Muzinich, described as an architect of the Trump administration’s tax reform plan, was formerly president of the New York-based investment firm Muzinich & Co. before being named counselor to Mnuchin in February 2017. President Donald Trump in April nominated Muzinich for second-in-command at the Treasury.
Muzinich’s financial disclosure, a mandatory filing for many high-level executive nominees, showed $11.9 million of Muzinich & Co. vested stock options, more than $5 million in capital gains and about $1.02 million in “wages, bonuses and filer’s share of company’s earnings.” The financial disclosure includes reportable income from 2017 up until March 2018, when the document was filed.
Muzinich & Co., according to the disclosure, “agreed to purchase a portion of my stock options for a fixed fee based on a third-party valuation. Sale is complete and payment has been made in full.” Muzinich said the remainder of his vested stock options in Muzinich & Co. were canceled. He said he did not hold any unvested stock options at the time of his resignation from the company.

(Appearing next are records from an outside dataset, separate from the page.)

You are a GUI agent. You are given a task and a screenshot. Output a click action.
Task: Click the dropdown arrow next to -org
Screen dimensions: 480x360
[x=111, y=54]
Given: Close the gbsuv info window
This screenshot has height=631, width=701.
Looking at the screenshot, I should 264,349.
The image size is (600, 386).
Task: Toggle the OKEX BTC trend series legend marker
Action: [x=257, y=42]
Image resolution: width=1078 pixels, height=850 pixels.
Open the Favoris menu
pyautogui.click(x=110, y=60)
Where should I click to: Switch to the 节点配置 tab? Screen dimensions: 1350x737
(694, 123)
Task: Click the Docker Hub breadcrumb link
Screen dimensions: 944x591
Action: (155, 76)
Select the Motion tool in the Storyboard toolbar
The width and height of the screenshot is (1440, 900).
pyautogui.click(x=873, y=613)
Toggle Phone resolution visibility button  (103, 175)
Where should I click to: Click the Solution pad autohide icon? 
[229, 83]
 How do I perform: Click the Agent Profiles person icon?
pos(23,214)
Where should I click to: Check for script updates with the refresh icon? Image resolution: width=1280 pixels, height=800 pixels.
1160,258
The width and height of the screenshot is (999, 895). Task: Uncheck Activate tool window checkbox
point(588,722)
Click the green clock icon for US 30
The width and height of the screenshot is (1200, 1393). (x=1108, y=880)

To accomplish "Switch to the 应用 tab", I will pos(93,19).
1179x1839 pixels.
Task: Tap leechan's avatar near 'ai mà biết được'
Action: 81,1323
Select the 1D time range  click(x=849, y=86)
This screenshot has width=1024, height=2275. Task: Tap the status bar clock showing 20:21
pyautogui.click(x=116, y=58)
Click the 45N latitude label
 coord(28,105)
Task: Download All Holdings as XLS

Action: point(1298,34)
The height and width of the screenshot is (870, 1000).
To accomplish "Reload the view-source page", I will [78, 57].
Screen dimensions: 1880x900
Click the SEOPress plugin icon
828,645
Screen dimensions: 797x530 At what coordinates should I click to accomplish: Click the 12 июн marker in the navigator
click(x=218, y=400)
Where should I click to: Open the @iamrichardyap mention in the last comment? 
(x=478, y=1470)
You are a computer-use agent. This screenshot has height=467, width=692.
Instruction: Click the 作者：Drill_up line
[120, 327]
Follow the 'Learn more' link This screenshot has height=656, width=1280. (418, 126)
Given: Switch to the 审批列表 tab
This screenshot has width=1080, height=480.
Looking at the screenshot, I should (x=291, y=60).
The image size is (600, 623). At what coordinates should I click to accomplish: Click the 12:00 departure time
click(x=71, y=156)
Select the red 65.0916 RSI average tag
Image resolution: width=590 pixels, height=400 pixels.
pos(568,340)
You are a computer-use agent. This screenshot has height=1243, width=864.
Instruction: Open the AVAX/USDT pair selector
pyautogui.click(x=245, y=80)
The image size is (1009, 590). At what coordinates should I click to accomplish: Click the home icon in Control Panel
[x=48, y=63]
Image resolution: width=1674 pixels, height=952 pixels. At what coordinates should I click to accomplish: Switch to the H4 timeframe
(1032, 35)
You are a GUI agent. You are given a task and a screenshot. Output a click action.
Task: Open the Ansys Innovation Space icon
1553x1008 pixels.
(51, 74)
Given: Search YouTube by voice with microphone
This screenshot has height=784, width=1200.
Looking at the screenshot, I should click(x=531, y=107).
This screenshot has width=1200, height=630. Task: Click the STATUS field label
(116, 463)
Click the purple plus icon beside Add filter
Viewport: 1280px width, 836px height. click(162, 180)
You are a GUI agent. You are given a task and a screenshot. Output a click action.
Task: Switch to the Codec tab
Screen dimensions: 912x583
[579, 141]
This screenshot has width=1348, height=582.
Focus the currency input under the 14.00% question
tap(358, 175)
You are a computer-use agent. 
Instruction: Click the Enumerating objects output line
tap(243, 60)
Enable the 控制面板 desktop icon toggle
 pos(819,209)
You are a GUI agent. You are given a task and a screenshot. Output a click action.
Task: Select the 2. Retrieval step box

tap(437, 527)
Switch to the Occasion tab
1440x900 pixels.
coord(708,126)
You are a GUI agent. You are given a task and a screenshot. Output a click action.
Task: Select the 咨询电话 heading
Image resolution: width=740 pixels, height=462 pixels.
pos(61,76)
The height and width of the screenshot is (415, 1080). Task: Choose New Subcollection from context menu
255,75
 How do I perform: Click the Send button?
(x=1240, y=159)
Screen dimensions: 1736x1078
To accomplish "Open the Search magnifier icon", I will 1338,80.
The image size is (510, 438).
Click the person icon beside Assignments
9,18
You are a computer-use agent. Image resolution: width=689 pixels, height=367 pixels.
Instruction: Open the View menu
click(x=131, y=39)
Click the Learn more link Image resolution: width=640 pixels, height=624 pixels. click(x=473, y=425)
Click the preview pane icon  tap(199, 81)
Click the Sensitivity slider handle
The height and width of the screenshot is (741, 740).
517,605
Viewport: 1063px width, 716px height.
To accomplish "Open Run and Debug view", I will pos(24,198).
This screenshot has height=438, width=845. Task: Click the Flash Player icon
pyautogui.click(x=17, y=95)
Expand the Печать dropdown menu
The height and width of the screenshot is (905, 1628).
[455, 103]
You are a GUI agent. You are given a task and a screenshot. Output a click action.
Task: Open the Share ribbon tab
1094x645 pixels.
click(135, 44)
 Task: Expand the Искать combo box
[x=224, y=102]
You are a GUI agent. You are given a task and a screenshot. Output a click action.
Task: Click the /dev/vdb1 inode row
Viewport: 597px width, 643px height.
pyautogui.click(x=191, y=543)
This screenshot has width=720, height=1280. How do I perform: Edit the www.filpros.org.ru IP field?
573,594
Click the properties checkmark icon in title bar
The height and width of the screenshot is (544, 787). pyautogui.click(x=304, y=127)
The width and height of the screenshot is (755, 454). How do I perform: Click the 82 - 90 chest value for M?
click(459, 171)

Muzinich, 40, graduated from Yale Law School and holds an MBA from Harvard Business School. He had been an adjunct professor at Columbia Business School from 2014 to 2016. His father founded Muzinich & Co.
In an ethics pledge addressed to Elizabeth Horton, deputy assistant general counsel at the Treasury Department, Muzinich said he ”will not participate personally and substantially in any particular matter in which I know that I have a financial interest directly and predictably affected by the matter, or in which I know that a person whose interests are imputed to me has a financial interest directly and predictably affected by the matter, unless I first obtain a written waiver” or “qualify for a regulatory exemption” pursuant to the relevant federal statute.
Sarah Bloom Raskin, formerly the deputy Treasury secretary from 2014 to 2017, is now a Rubenstein fellow at Duke University.
“It has been mystifying to me that they could go so long without a deputy at Treasury,” Raskin, a Harvard Law School graduate, told The New York Times this month. “It’s not an easy role to keep vacant. It seems to have taken Treasury off the field in several major policy battles.”
Muzinich’s nomination is pending at the U.S. Senate Finance Committee.